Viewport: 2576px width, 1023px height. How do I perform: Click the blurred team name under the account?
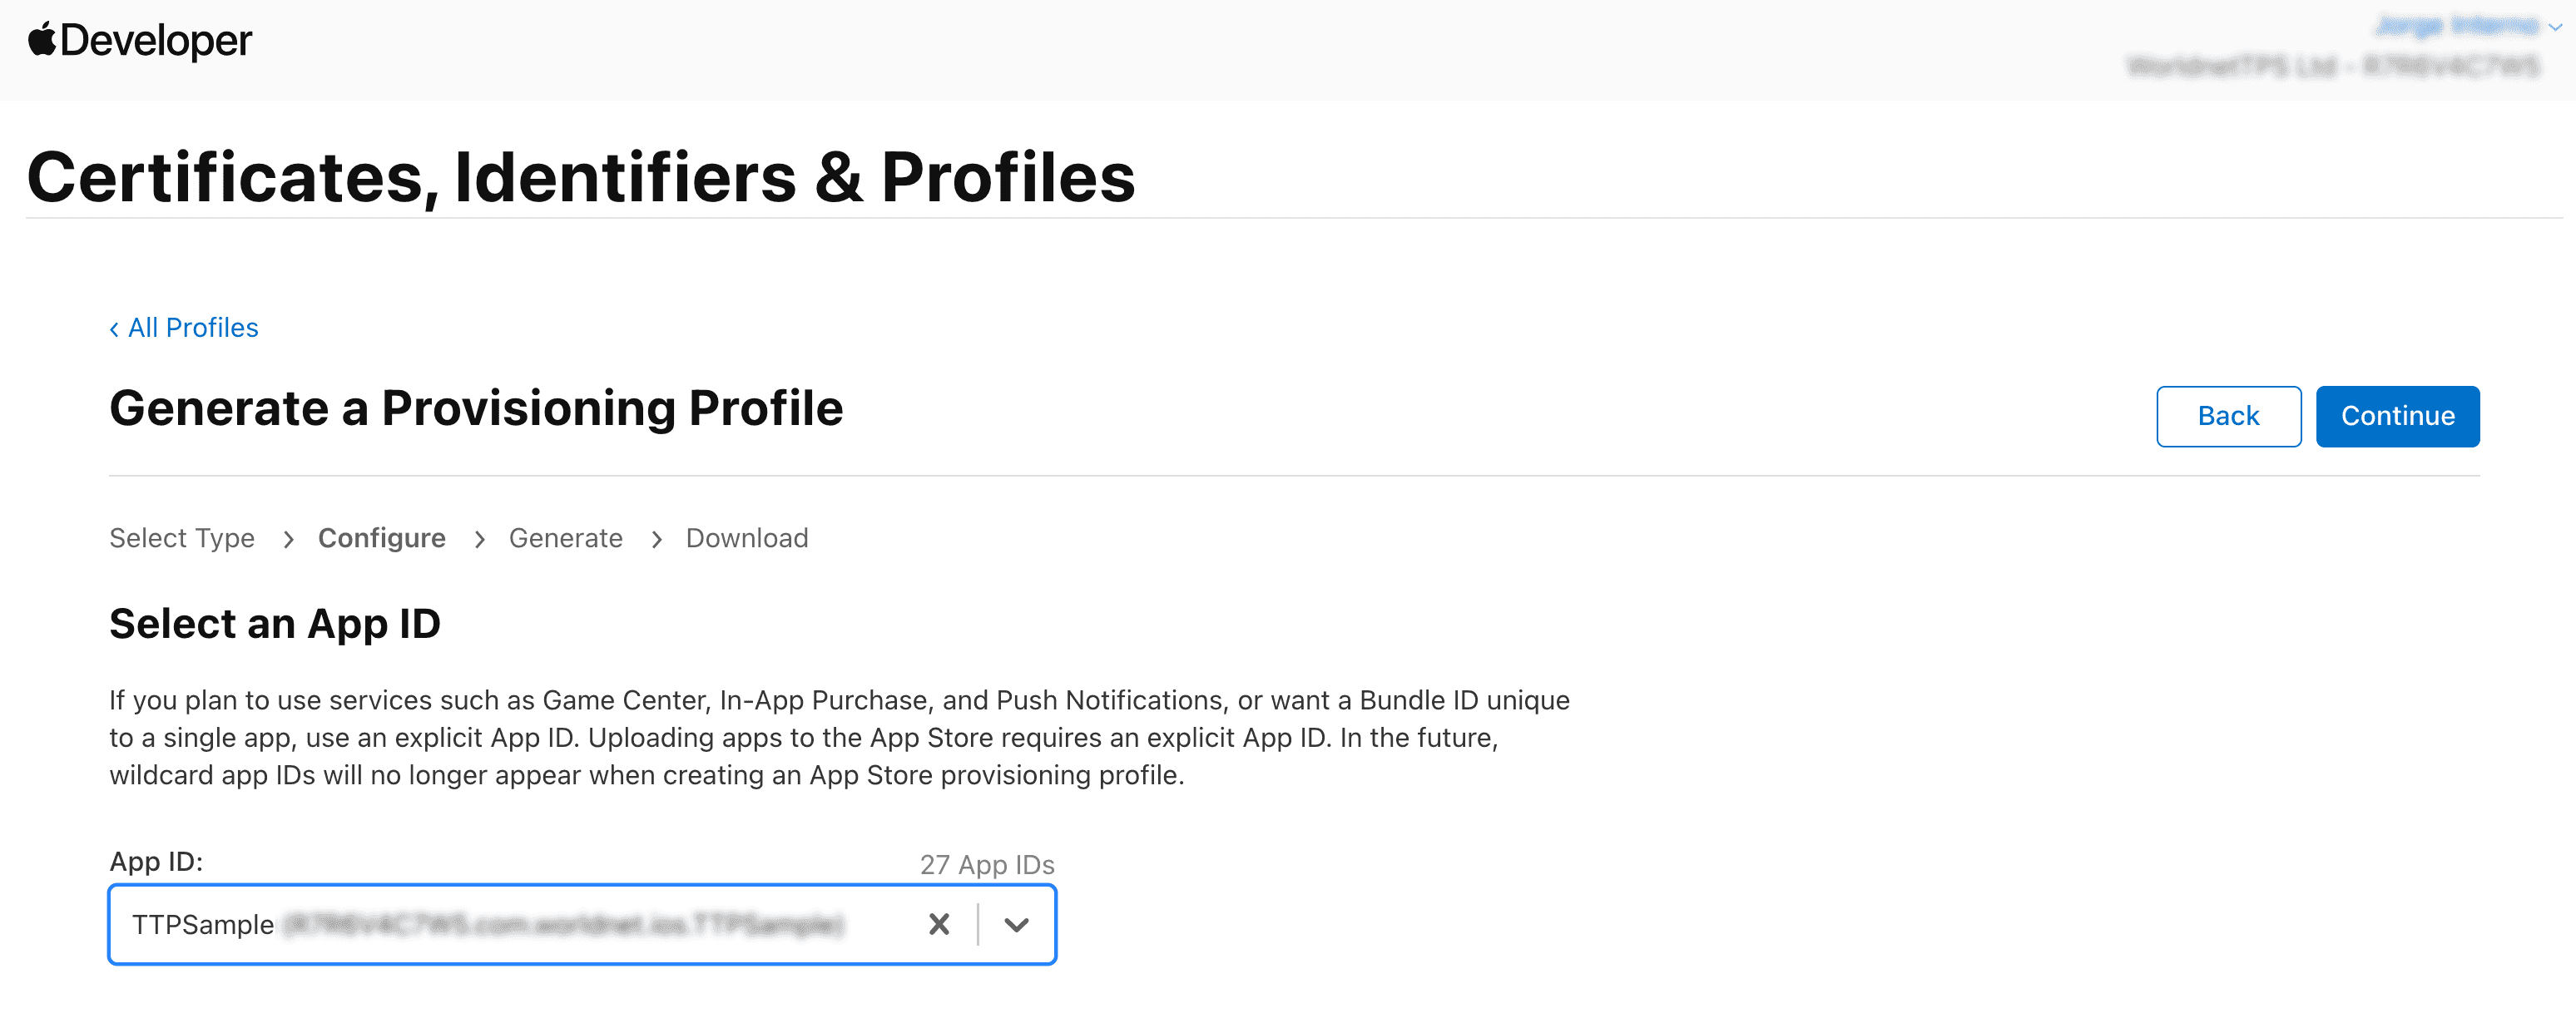2332,67
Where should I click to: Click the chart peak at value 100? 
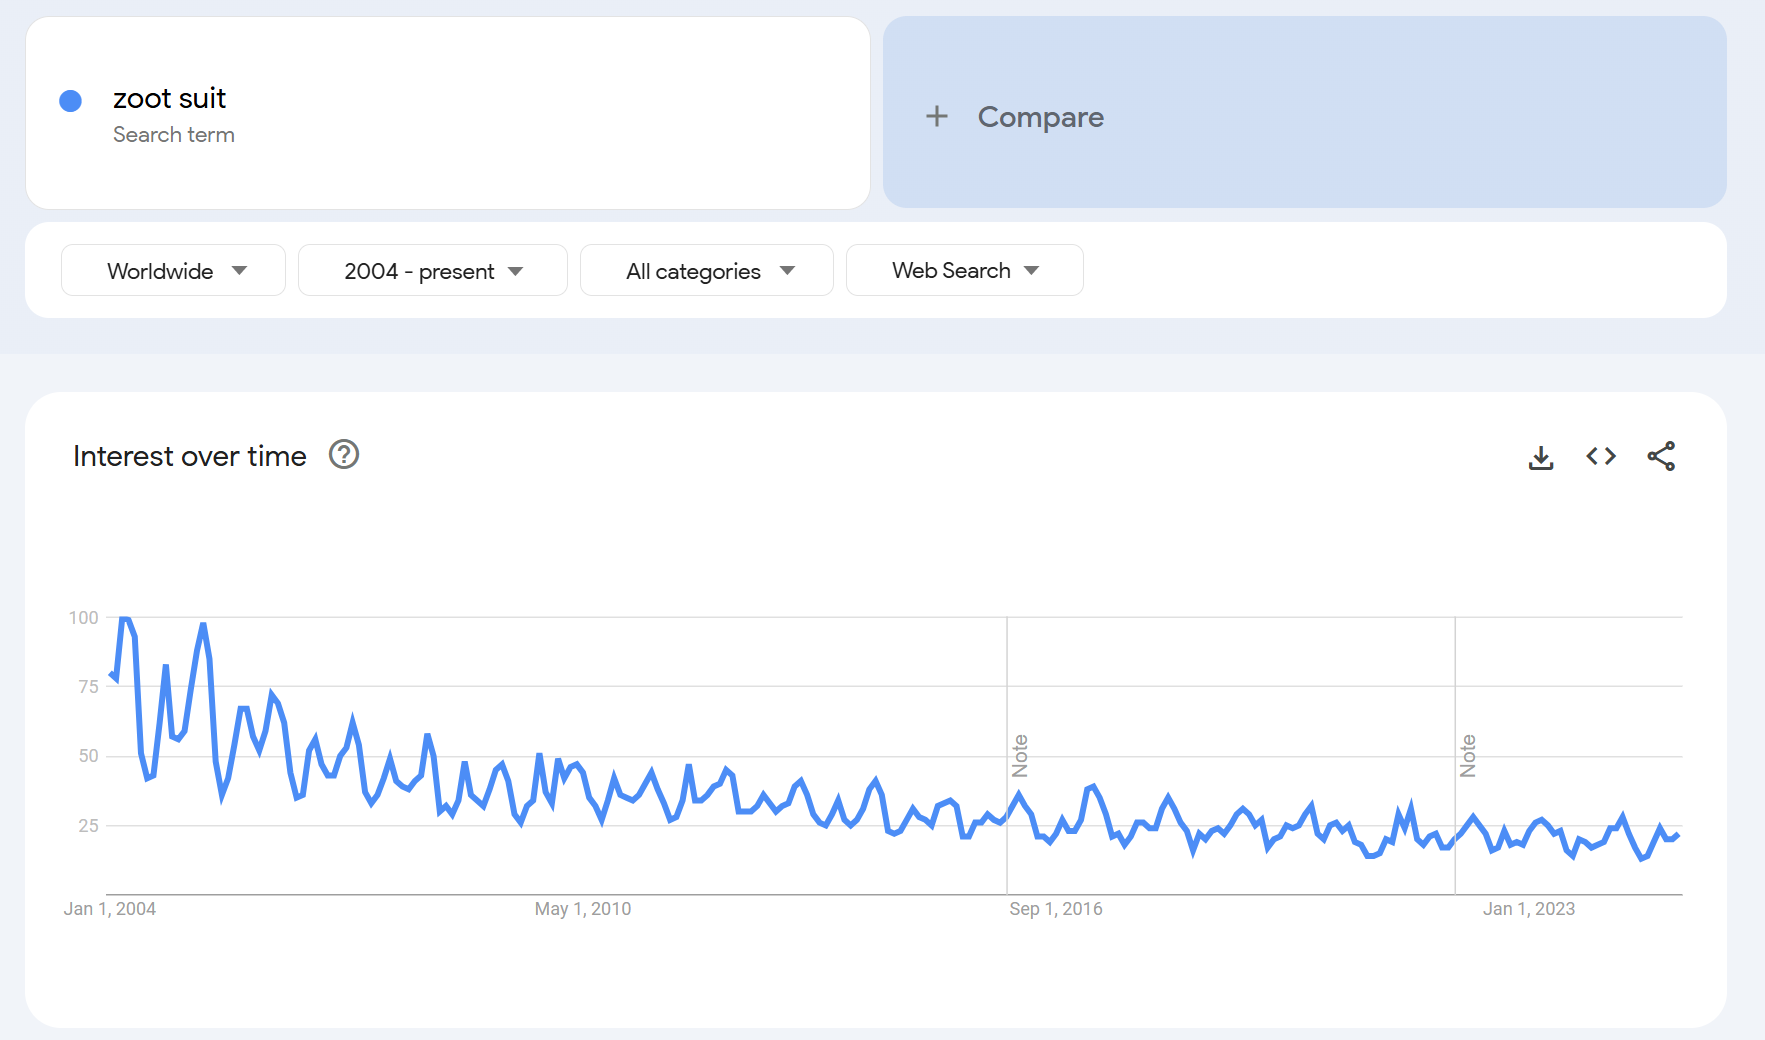(125, 619)
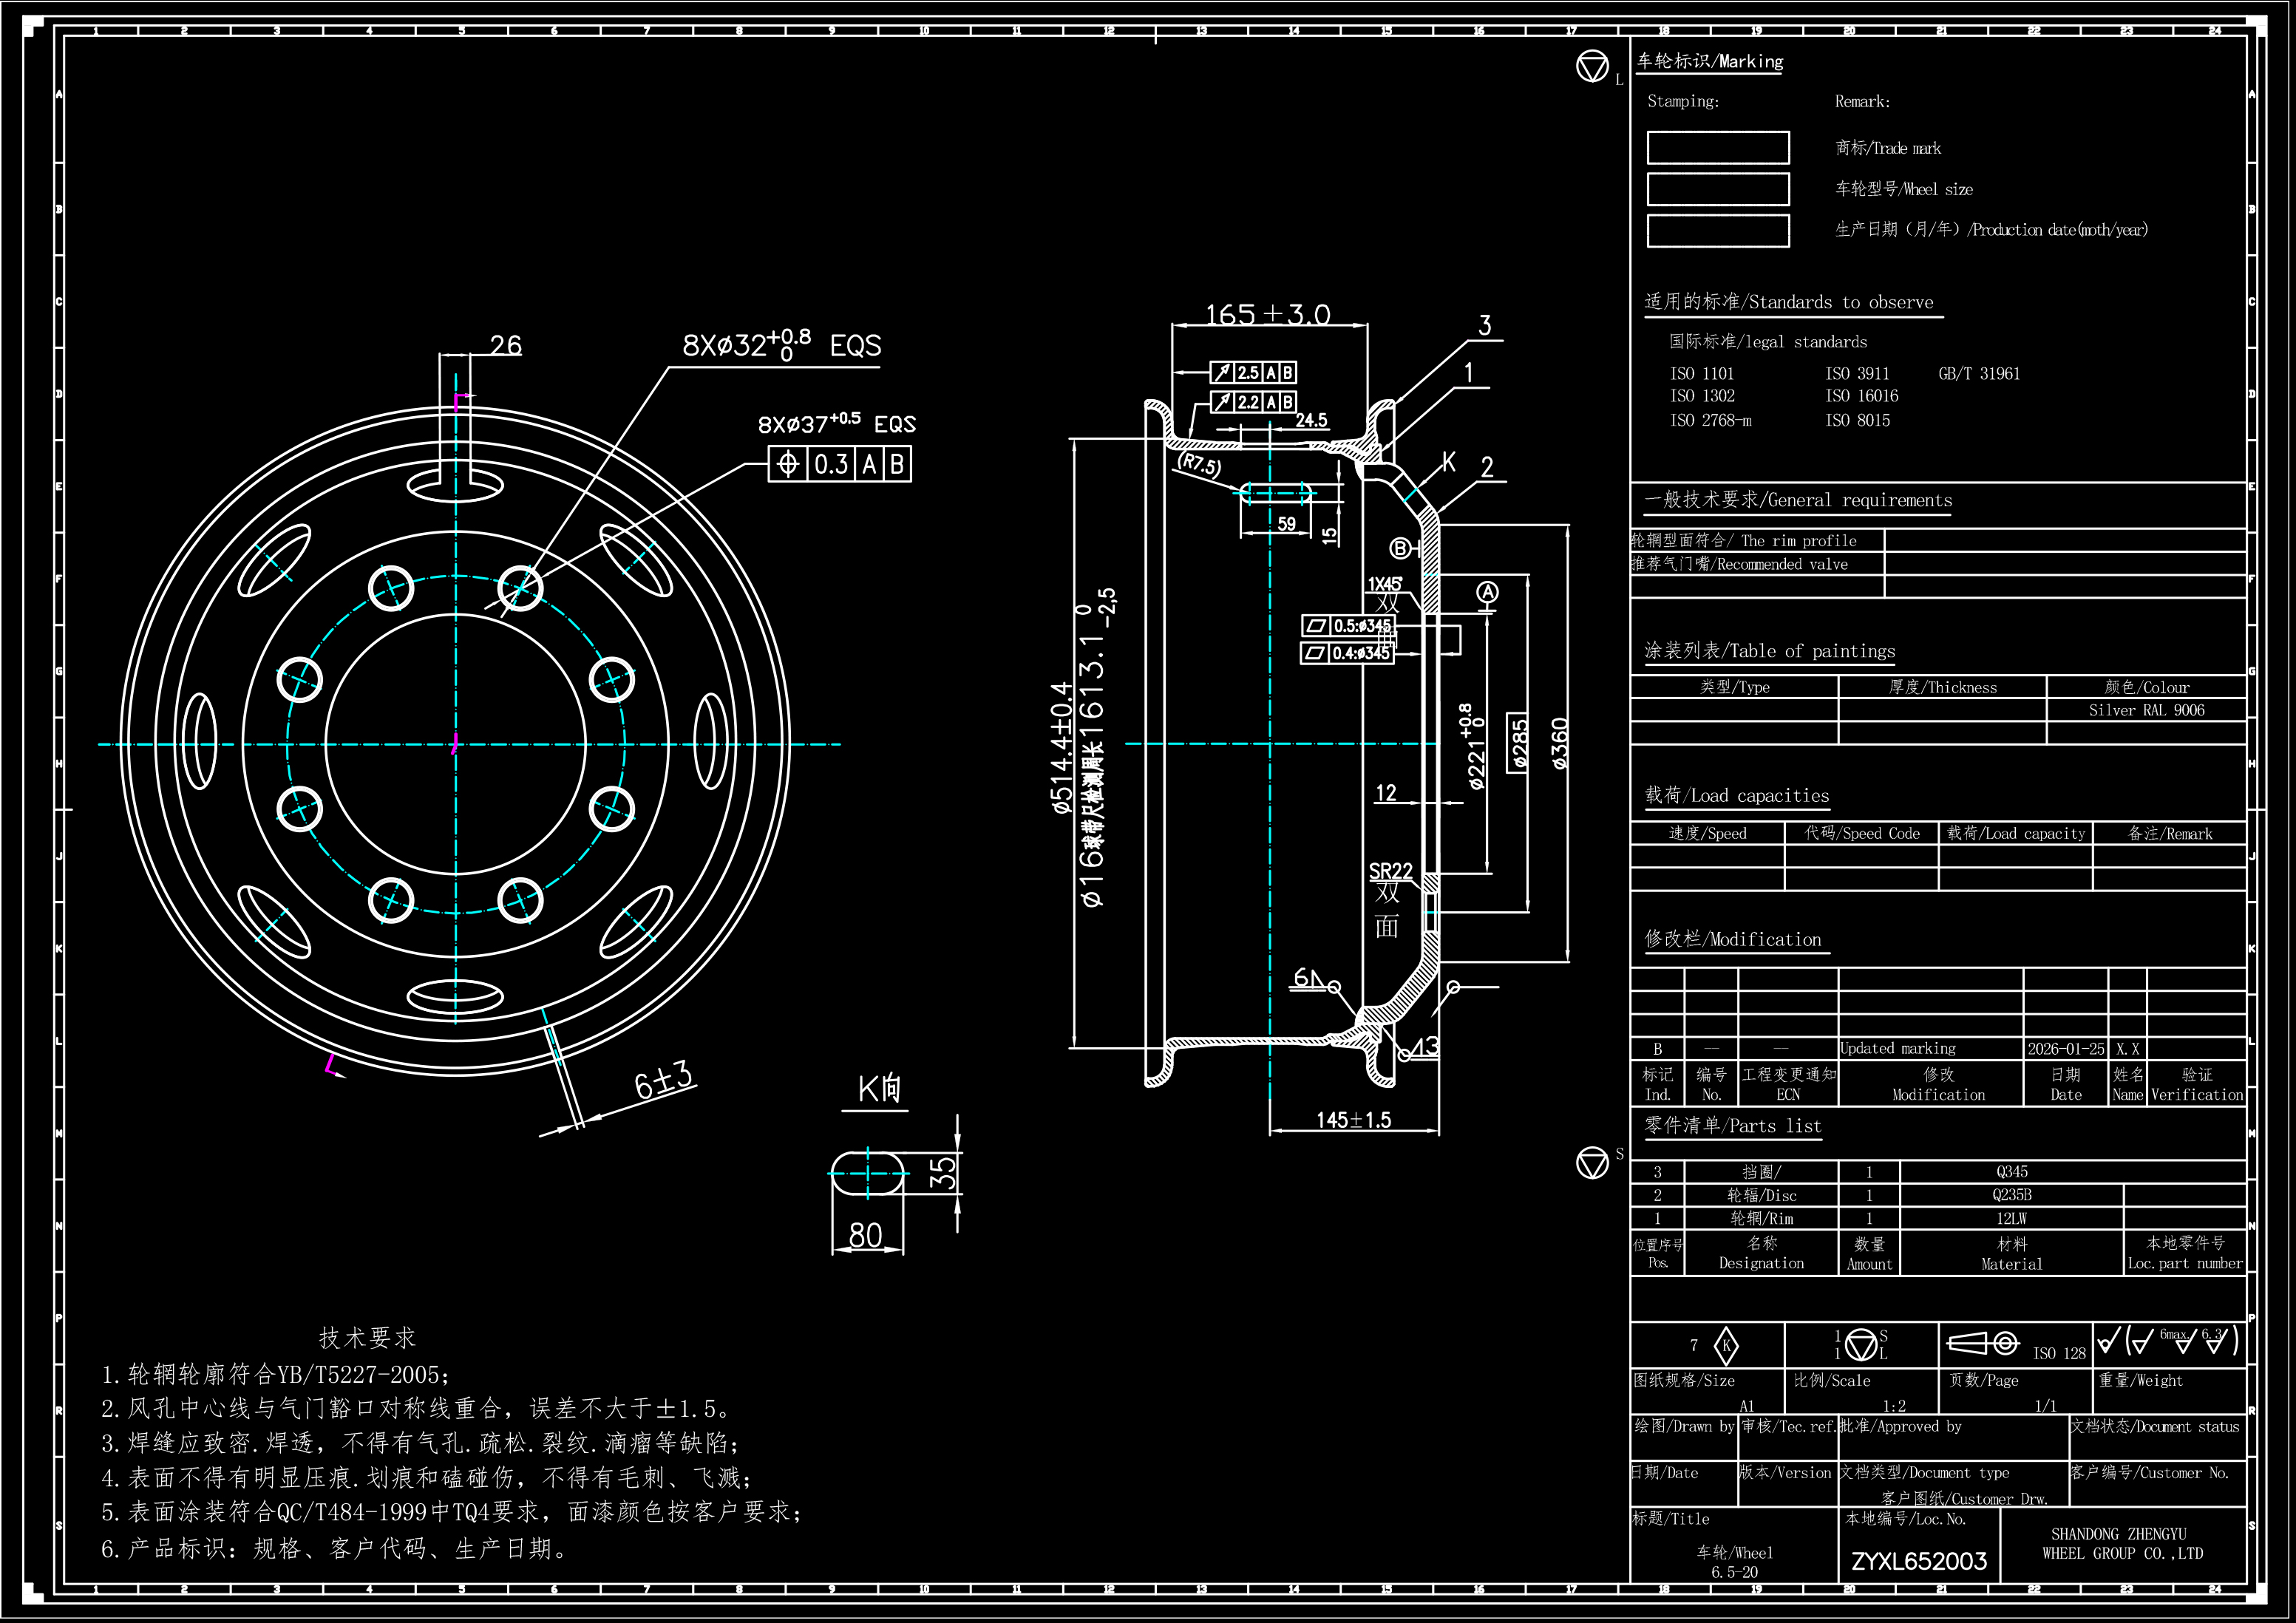Click the diamond K symbol in title block
This screenshot has height=1623, width=2296.
(1726, 1345)
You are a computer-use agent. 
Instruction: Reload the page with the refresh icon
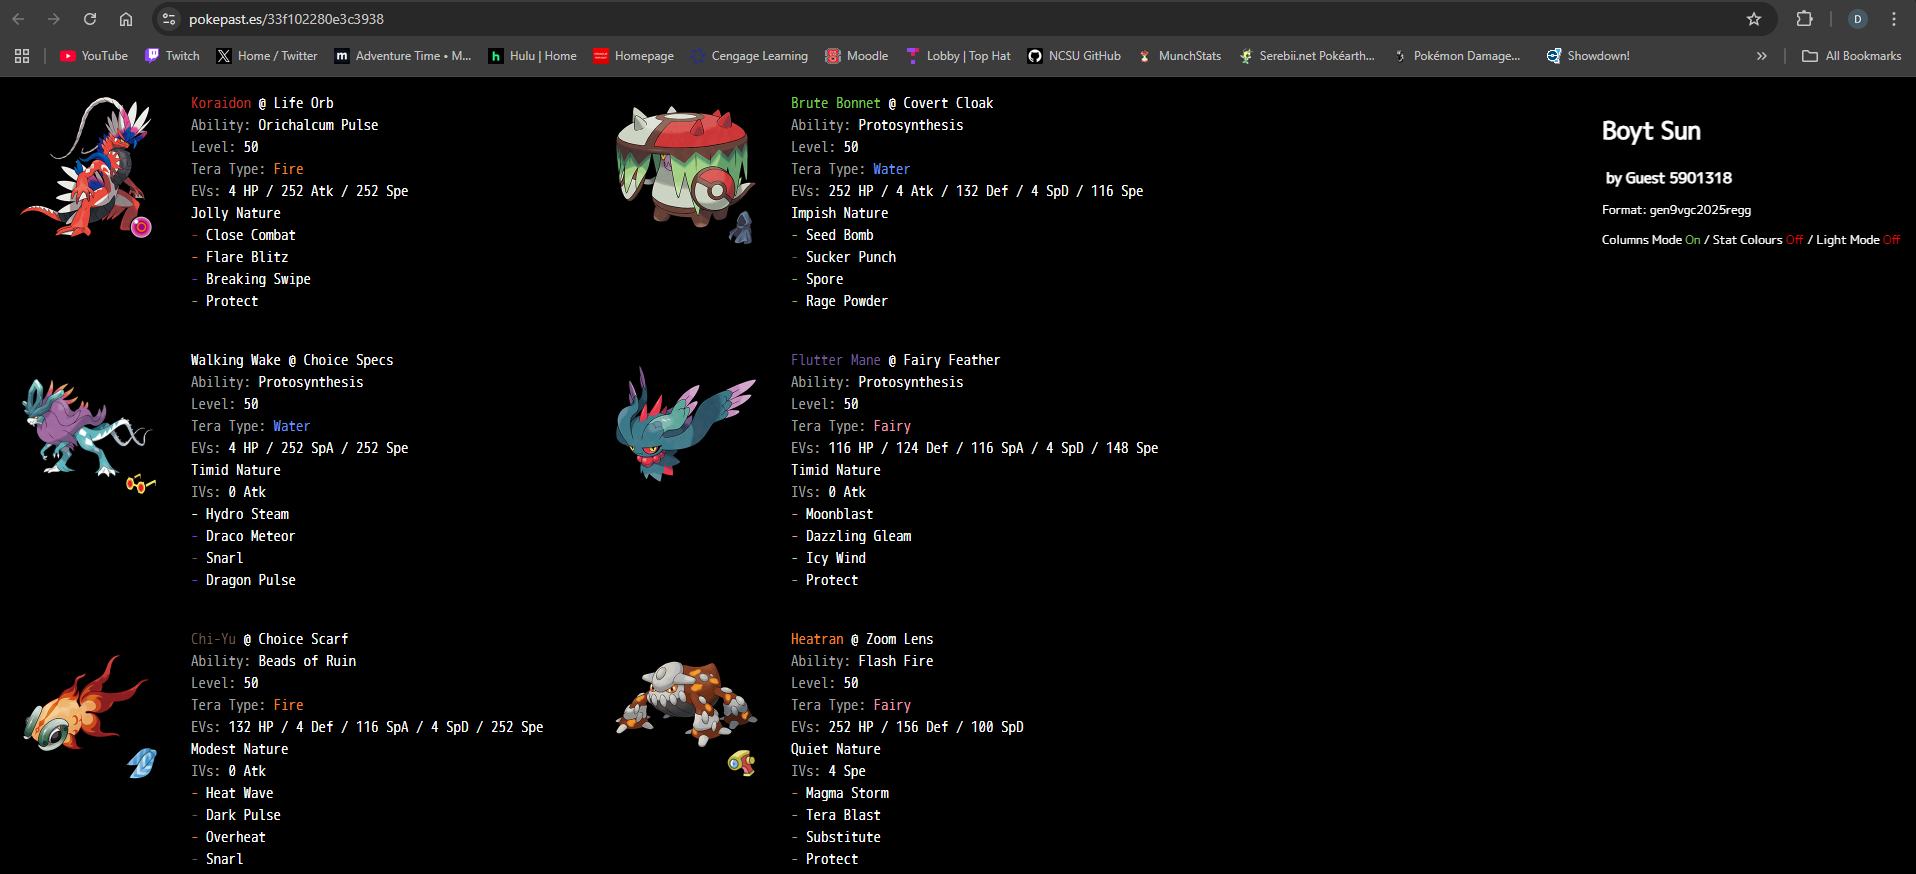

————————

◆ EXERCISE BRIEF
Replace "refresh icon" with "reload button" wherever it occurs in the records above, and give the records again with nothing else changed and the pictures left out.

◆ SOLUTION FOR THIS TASK
Viewport: 2576px width, 1023px height. How do I perform: Click the blurred team name under the account?
2332,67
Where should I click to: Click the chart peak at value 100? 
(125, 619)
Click the diamond K symbol in title block
This screenshot has height=1623, width=2296.
(1726, 1345)
You are a computer-use agent. 
Instruction: Reload the page with the reload button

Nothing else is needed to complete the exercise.